Unrealized, or certainly unappreciated, by most investors is that corporations experience a bell-curve life cycle, just as we do. There is birth, followed by a period of rapid growth, then maturity, a gradual aging decline and … eventually … death. The ideal time to buy a stock is on the left side of the bell curve … a period of high growth. Alternatively, one should sell a stock when it moves to the right side, indicating a period of relative price weakness. Our research is based on this. Unfortunately, it is during this decline that investors often idealize the business, and stock, as a blue chip.
A dramatic example of this occurred in the summer of 2000 when our research produced a strong sell call on technology.

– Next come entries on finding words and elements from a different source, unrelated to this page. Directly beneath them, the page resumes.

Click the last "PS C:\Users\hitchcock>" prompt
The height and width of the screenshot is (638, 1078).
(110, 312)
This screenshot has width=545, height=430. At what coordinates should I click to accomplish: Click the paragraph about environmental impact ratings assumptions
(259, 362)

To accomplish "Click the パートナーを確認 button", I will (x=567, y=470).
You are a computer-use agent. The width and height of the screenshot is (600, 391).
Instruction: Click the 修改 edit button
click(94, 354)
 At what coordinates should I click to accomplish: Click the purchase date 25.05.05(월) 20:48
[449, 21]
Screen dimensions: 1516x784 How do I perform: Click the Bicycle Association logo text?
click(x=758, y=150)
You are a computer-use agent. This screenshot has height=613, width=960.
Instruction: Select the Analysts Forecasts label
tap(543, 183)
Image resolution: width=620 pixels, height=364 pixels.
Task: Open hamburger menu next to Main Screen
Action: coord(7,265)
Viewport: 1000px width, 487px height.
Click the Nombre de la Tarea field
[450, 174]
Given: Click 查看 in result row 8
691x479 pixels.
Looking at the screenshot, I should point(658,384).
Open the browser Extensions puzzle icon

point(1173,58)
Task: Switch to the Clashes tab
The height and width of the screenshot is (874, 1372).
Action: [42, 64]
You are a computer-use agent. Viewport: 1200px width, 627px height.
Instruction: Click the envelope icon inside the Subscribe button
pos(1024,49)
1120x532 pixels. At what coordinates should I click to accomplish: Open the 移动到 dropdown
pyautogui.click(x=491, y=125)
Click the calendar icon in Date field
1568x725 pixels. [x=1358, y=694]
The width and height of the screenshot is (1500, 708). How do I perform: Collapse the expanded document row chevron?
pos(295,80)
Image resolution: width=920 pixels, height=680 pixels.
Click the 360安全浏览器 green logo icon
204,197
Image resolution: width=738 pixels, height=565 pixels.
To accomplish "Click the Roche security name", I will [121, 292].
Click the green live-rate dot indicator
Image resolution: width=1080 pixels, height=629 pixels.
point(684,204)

As I sat in a conference room, I told a young (30ish) portfolio manager to sell Cisco …the darling of the Internet bubble. “You didn’t tell me to sell it at $70! I should be buying it here at $50!!” he challenged. I calmly asked, “Tell me what these technology companies had in common: Digital Equipment, Data General, Prime Computer, Data Terminal Systems, Sanders Associates, Wang Labs, Transitron, Bolt Beranek & Newman etc.”? He stared at me blankly. “They were all leaders in their space … all within 40 miles of downtown Boston and ... and now they are all gone,” I answered.
Ten years later Cisco is nowhere near $50, let alone $70. But it’s not unique. The same could be said for Merck Drug, Intel, Microsoft and Wal-Mart … and many other stocks now called blue chips as well. The historical investment wisdom is to declare companies “blue chips” as they reach maturity and enter their declining years. United Shoe Machinery was just a dramatic example.